If not, what would be the most efficient way (algorithm or method) to find a global optimum?
I am mostly curious about this because when I solve the problem with powerful NLP solvers (e.g. CONOPT, MINOS) I always get the same general result (independent of initial guesses and problem parameters). Therefore my guess is that there are not many "bumps" on the way for GRG based solvers, but I haven't been able to express that in any meaningful (mathematical) form.
Now I have established that this is not a convex problem in this form. I have also tried, unsuccessfully, to show this is a quasiconvex problem, which would have been the case if the inequality constraint was of the form $\alpha \le x_j x_k$ where $\alpha$ is some scalar (see similar problem in Boyd example 3.31). On this website I found some clever tricks that transform similar constraints by taking the square root on both sides (geometric mean is concave on $R^n_+$). This would transform the inequality constraint for my problem to $g(x)=\sqrt{x_i} - \sqrt{x_j x_k} \le 0$. Now $g(x)$ is a mixture of a concave and convex function and that is as close as I have been able to get.

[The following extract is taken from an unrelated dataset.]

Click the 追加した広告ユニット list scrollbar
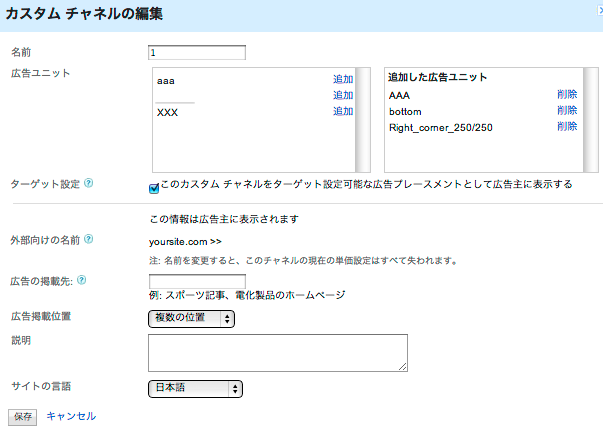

The bottom line is that I haven't been able to transform this into a convex or quasiconvex problem, and as a last resort I am posting the problem here in hope of some satisfying answer...
If you only have a single constraint of the form $x_i \leq x_j x_k$, you could use some of the transformations mentioned (either by you, or in the comments) and reformulate the problem as a convex program with a single reverse convex constraint. A tailored global optimization algorithm for this class of problems has been investigated here.

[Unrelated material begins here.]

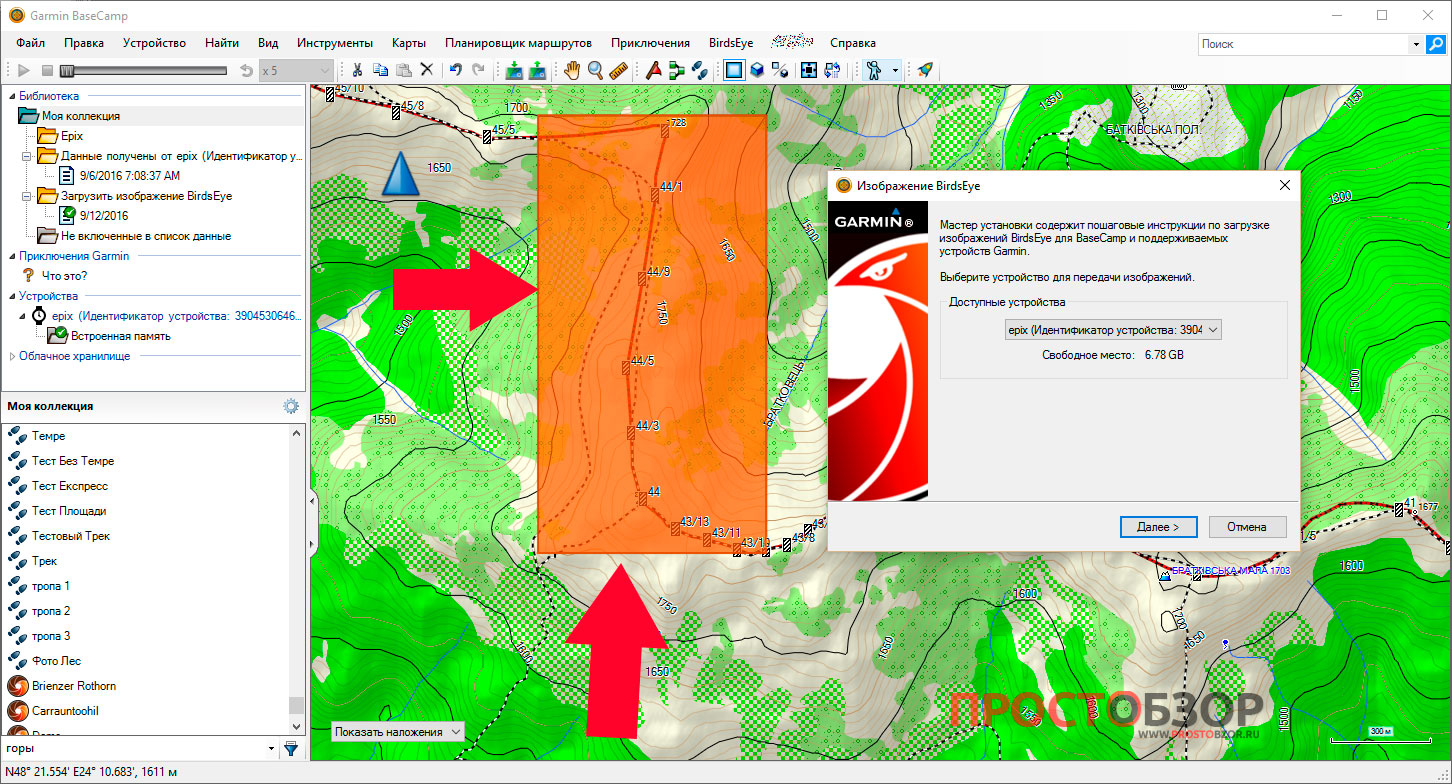
Task: Open the Планировщик маршрутов menu
Action: click(x=518, y=43)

Edit: The above method works theoretically even for multiple reverse convex constraints. It also occurred to me that you could use so-called reduced-space branch-and-bound methods for global optimization that exploit the structure of your problem (since the number of variables participating in a nonconvex fashion in your formulation are relatively small and/or most of your constraints are simple equality constraints), see the works of Epperly and Pistikopoulos, Dur and Horst, and Stuber et al.